SALUTE

Vaccini, altolà agli asili: «Per ora niente sanzioni» 

Circolare della Provincia alle scuole. Rossi: «Nessuno prenda iniziative personali» Allarme organici, replica ai No vax: «Per quest’anno le risorse non caleranno» 


di Chiara Bert


TRENTO. «Nessuna scuola prenda iniziative personali di esclusione di bambini non vaccinati. Ci sono delle direttive, la Provincia si è assunta la responsabilità dell’attuazione della legge». Così il governatore Ugo Rossi ieri ha ribadito che le sanzioni per chi non ha vaccinato i figli (esclusione da scuola e multe) per ora non scatteranno, ma sono rinviate a quando l’Azienda sanitaria avrà completato i colloqui con le 1600 famiglie dei bambini ancora non conformi. Quindi non prima di giugno.

L’altolà arriva dopo che alcune materne (da Bosentino a Castelnuovo Valsugana) avrebbero diramato nei giorni scorsi comunicazioni alle famiglie sulla scadenza del 10 marzo, termine fissato dalla legge per presentare la documentazione che comprova l’avvenuta vaccinazione di bambini e ragazzi da 0 a 16 anni: pena, in caso di inadempienza, la mancata ammissione a nidi e materne e multe da 100 a 500 euro per le famiglie dei “non in regola” che frequentano la scuola dell’obbligo.

Il presidente della Federazione delle materne, Giuliano Baldessari, assicura che tra gli aderenti alla federazione nessuno si è mosso da solo: «Nessuna fuga in avanti, procediamo d’intesa con la Provincia».

Ieri il Dipartimento della conoscenza ha inviato a tutte le scuole dell'infanzia, ai servizi socio-educativi per la prima infanzia e ai sindaci trentini le indicazioni a cui attenersi in materia di obbligo vaccinale.

La circolare ha proprio lo scopo di evitare interpretazioni ed azioni singole delle scuole, e dunque ribadisce che eventuali provvedimenti saranno adottati solo al termine delle procedure di accertamento delle posizioni di tutti i bambini: «Eventuali provvedimenti saranno comunicati dall’amministrazione provinciale a tutti, nello stesso momento, solo al termine dei passaggi formali in capo all’Azienda sanitaria».

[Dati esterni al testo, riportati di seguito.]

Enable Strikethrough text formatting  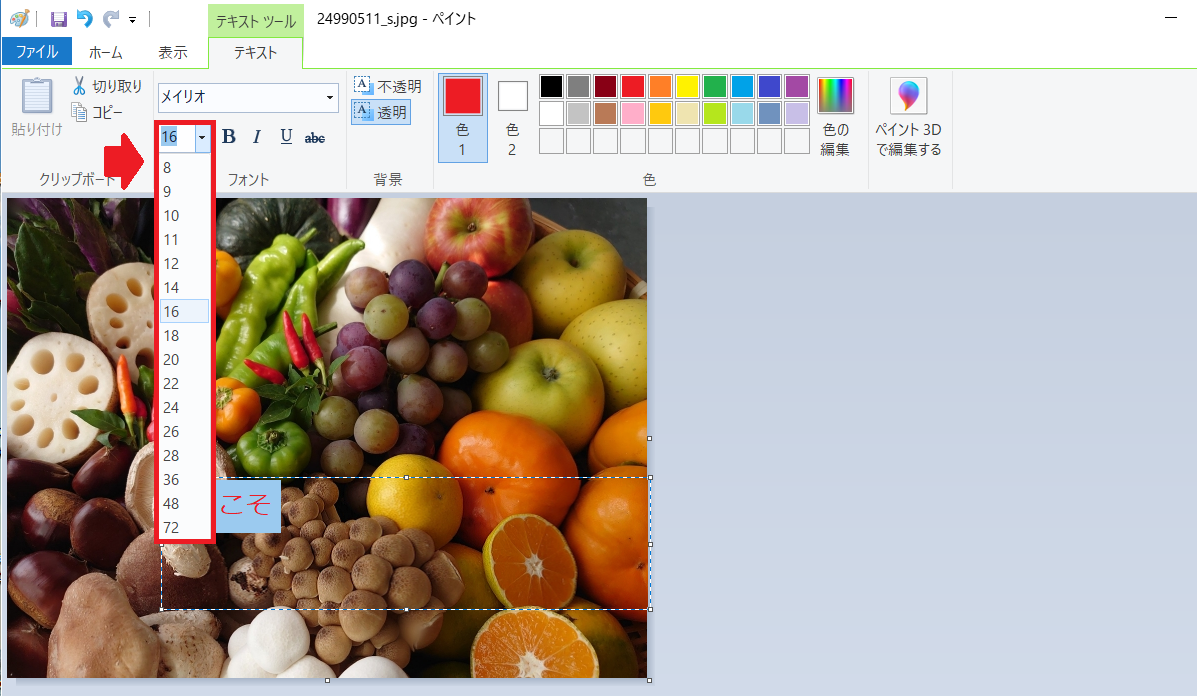(x=315, y=138)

Fino a quel momento è assicurata a tutti i bambini la regolare prosecuzione della frequenza nelle scuole dell’infanzia e nei servizi per la prima infanzia: «Sarà cura esclusivamente del Dipartimento della Conoscenza - fa sapere la Provincia - fornire, al termine del percorso, ogni indicazione utile agli enti preposti».

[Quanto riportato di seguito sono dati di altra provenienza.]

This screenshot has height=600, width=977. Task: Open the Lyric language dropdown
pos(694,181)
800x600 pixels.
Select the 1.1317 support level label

La Provincia ha scelto di muoversi su una via «autonoma»: adesione alla legge, applicazione con tempi flessibili, mentre da Milano a Sulmona sono scattate le prime esclusioni.

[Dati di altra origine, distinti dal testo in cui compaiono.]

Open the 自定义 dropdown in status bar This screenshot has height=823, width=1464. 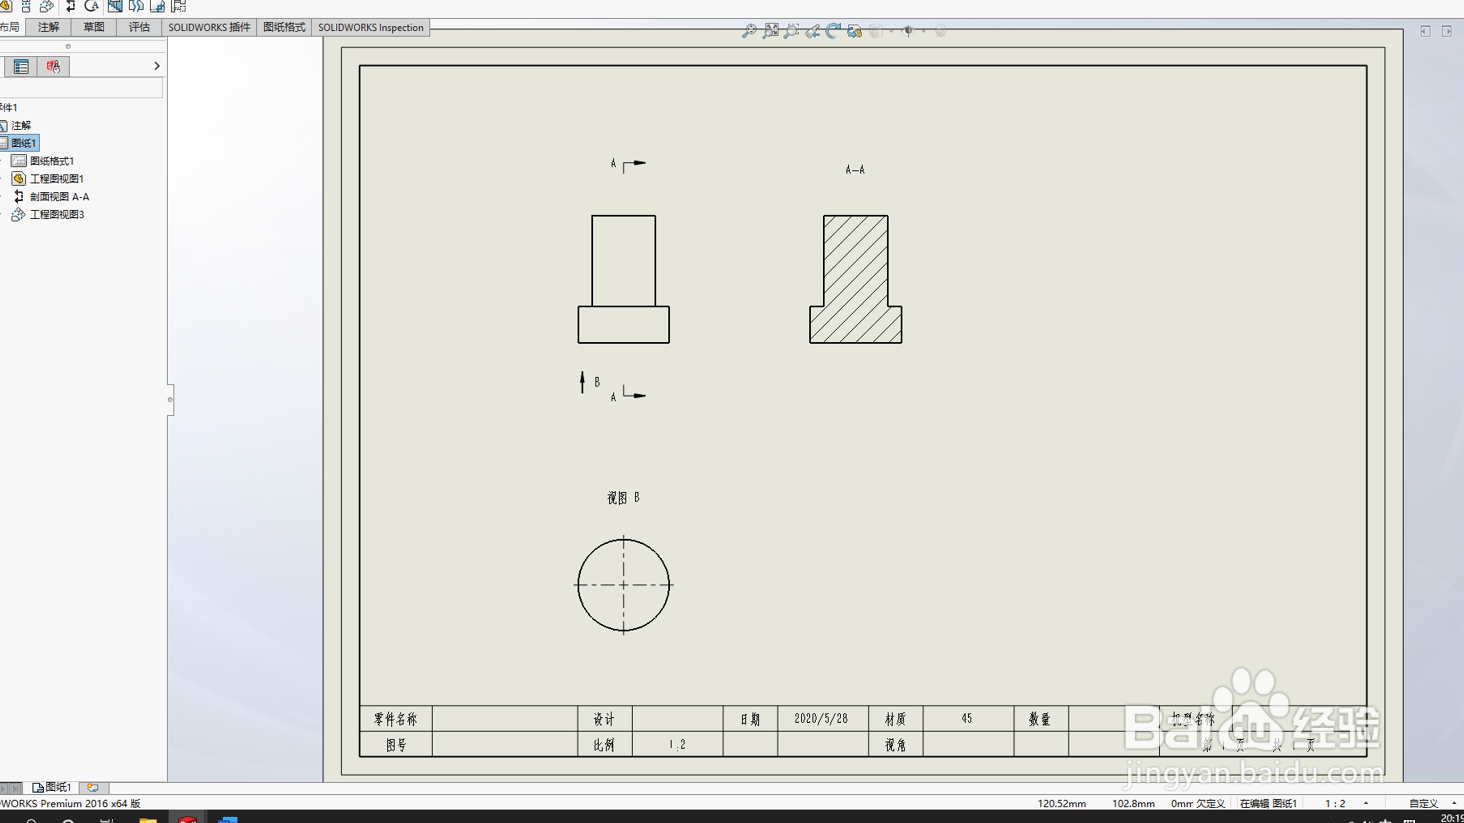[1430, 802]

«Il nostro percorso è chiaro e si muove con uno spirito informativo e non sanzionatorio, l’obiettivo è alzare la copertura vaccinale senza essere vessatori, convincendo che i vaccini sono una cosa buona per noi e per chi ci sta vicino», ha insistito ieri Rossi.

«Noi in Trentino applichiamo le sanzioni anche per rispetto di chi vaccina i propri figli, ma lo facciamo per tutti nello stesso momento, per garantire uniformità di trattamento senza distinzioni di età o di ordine alfabetico». Insomma chi si chiama Bianchi e ha già comunicato definitivamente che non vaccinerà il proprio figlio, non sarà sanzionato prima di Rossi che avrà il colloquio nei prossimi due mesi.

Nel lanciare un nuovo appello a vaccinarsi, il presidente della Provincia ieri ha risposto anche all’associazione Vaccinare Informati che - in nome della libertà delle famiglie - ha annunciato un’azione di boicottaggio delle iscrizioni alle materne: «Vedrete, caleranno le iscrizioni e gli organici». Netta la risposta di Rossi: «Spiace constatare che oggi c’è chi fa facile terrorismo nelle nostre scuole».

I dati sulle iscrizioni saranno comunicati la prossima settimana, ma Rossi ha chiarito che «non ci sarà alcun calo degli organici e delle risorse per le scuole e i servizi alla prima infanzia. Abbiamo già dato indicazione agli uffici di calcolare il numero di classi per l’anno 2018-2019, e quindi il numero di insegnanti, tenendo conto del solo calo demografico (400 bambini in meno, ndr) e non di potenziali cali derivanti dagli obblighi vaccinali. Questo considerato anche che alle famiglie sarà data la possibilità di iscrivere i figli anche in corso d’anno, «fino all’ultimo giorno utile».

Nella delibera del 18 gennaio scorso la giunta provinciale aveva però stabilito il 10 luglio come data entro cui le famiglie avrebbero dovuto presentare la documentazione di conformità ai vaccini.